Viela Bio proved its worth in the pharmaceutical industry after winning the approval for its Uplizna, a drug that received FDA approval for Neuromyelitis optica spectrum disorder (NMOSD), a rare autoimmune condition. It is the only approved drug available in the NMOSD market. Thus, the news of its acquisition does not surprise as a horde of pharma giants would be keeping a keen eye on its activities.
The Viela Bio acquisition will add four therapeutic candidates currently in nine development programs to the Horizon’s portfolio. The current Viela pipeline includes four therapeutic candidates currently in nine development programs. Besides Uplizna, VIB4920, VIB7734 and VIB1116 are the three candidates in different stages of clinical development. While VIB4920 is under evaluation in Phase IIb trial in Sjögren’s syndrome and Phase II trials for kidney transplant rejection and rheumatoid arthritis; VIB7734 is undergoing Phase II for systemic lupus erythematosus and Phase I for treatment of COVID-19-related acute lung injury. The remaining VIB1116 is still in preclinical stages expected to enter the clinic later this year.

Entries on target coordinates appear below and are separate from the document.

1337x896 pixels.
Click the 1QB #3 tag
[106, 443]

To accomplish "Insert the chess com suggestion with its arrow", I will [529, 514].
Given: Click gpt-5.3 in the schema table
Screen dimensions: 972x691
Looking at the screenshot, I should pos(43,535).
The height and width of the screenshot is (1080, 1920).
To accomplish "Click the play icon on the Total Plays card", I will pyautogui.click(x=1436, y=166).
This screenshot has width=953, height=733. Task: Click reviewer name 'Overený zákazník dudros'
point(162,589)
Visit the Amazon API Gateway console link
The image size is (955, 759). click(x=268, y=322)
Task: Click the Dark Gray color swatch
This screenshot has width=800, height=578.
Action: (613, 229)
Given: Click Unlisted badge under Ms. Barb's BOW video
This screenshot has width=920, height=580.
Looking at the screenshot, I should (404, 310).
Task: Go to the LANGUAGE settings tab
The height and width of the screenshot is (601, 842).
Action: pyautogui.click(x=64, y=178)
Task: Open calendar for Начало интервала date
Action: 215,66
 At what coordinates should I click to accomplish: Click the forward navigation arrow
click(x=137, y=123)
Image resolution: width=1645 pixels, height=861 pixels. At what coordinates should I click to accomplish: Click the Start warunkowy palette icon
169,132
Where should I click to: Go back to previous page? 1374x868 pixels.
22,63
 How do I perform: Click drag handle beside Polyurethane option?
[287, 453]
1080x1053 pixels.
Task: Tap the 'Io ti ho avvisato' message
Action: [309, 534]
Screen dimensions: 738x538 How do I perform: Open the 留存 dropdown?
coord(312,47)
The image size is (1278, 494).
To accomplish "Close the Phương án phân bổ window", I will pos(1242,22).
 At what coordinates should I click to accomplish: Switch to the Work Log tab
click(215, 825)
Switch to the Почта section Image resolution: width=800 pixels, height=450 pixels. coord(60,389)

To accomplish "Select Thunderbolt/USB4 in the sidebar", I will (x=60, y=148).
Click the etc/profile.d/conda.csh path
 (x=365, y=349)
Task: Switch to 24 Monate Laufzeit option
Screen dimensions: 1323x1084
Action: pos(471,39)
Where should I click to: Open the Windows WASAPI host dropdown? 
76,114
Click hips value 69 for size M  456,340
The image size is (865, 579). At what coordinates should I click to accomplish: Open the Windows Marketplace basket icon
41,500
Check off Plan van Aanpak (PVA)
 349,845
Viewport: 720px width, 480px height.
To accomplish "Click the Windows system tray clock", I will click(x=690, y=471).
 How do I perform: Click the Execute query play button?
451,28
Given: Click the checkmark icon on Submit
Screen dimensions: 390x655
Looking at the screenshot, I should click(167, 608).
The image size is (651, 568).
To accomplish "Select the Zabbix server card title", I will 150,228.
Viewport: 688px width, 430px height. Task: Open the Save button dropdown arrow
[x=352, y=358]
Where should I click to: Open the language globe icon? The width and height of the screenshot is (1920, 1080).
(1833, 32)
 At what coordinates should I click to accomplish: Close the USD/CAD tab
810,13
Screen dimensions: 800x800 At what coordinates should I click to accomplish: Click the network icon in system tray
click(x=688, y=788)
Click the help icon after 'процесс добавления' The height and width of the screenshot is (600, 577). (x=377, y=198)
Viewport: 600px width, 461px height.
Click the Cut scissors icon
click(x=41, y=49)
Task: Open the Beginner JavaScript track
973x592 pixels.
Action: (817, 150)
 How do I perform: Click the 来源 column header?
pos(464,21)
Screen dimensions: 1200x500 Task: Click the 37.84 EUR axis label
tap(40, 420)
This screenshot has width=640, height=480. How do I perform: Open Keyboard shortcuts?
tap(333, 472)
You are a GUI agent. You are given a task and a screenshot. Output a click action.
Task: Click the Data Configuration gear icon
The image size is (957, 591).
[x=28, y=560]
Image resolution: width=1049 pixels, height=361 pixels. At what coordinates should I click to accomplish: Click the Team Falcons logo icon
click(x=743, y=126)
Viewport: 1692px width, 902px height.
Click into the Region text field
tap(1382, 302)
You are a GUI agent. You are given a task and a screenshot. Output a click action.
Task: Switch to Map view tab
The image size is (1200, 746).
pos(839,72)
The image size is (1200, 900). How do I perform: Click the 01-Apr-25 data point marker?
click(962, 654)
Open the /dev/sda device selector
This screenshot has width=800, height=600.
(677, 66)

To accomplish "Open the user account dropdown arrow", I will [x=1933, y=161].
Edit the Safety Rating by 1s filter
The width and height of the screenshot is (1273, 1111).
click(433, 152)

Concert Pharmaceuticals Falls Flat After its Schizophrenia Drug Fails
Concert Pharmaceuticals stocks took a considerable fall after the news of a major flop of its Phase II clinical trial for its adjunctive schizophrenia treatment, CTP-692 broke out. The trial failed to meet primary endpoint or other secondary endpoints.
CTP-692 is a deuterated form of D-serine, which is an endogenous amino acid. It also acts as a co-agonist of the NMDA receptor. The adjunctive candidate was developed with an aim to improve renal safety and brain exposure related to the amino acid. It was one of the two candidates in the clinical development, however, the company with a heavy heart has decided to shelve its development plans.
Concert now plans to focus on its remaining candidate CTP-543, which is in Phase III THRIVE-AA1 clinical trial to evaluate this treatment therapy in patients with alopecia areata, an autoimmune disease that causes hair loss. Now that the chips are down, the only hope for the company is its hair-loss candidate. However, there are other potential candidates in the company’s armamentarium that are in the pre-clinical setting and if everything goes as planned, can advance further.
Gilead fronts $220M for Arcus in exchange for a larger ownership stake
Gilead has willed itself to increase its stake in Arcus Biosciences by infusing a sum of roughly USD 220 million. Gilead’s ownership in Arcus will increase to 19.5%, from approximately 13%, with the purchase of 5,650,000 additional Arcus shares at a price of $39 per share.
The proceeds from the funding will help Arcus to fund its operations through at least 2023. The company plans to carry forward the development plans of four clinical-stage molecules, including AB680, a small molecule CD73 inhibitor, for first-line metastatic pancreatic cancer.
Gilead and Gritstone on Their Way to Find HIV Cure Through a USD 785 Million Deal
Looks like the pharma titan, Gilead is on a collaboration spree with different pharma companies, sometimes by making heavy deals and other times by acquiring a larger stake in them.
Gilead has announced a collaboration with Gritstone Oncology to work on a cure for HIV. The companies are going to develop vaccine-based immunotherapy as a cure for HIV. What draws the attention here is the commitment of the companies to find a standard cure for the disease. At present, the disease is treated with a combination of options managed and controlled with cocktails of antiviral drugs, however, the actual cure remains elusive.
Gilead holds a strong profile in the Hepatitis and HIV treatment market. The partnership will profoundly help in exploiting Gritstone’s technology platforms namely Gritstone EDGE that predicts antigens presented on the surface of cells, such as cancer cells or cells infected by viruses, and the other that can be leveraged to develop and manufacture potent immunotherapies using those antigens.
The total deal sums over USD 785 million, with $30 million in cash up front and a $30 million equity investment. Gritstone will also be eligible for an additional $725 million in regulatory and commercial milestones, as well as mid-single-digit to low double-digit tiered royalties on net sales.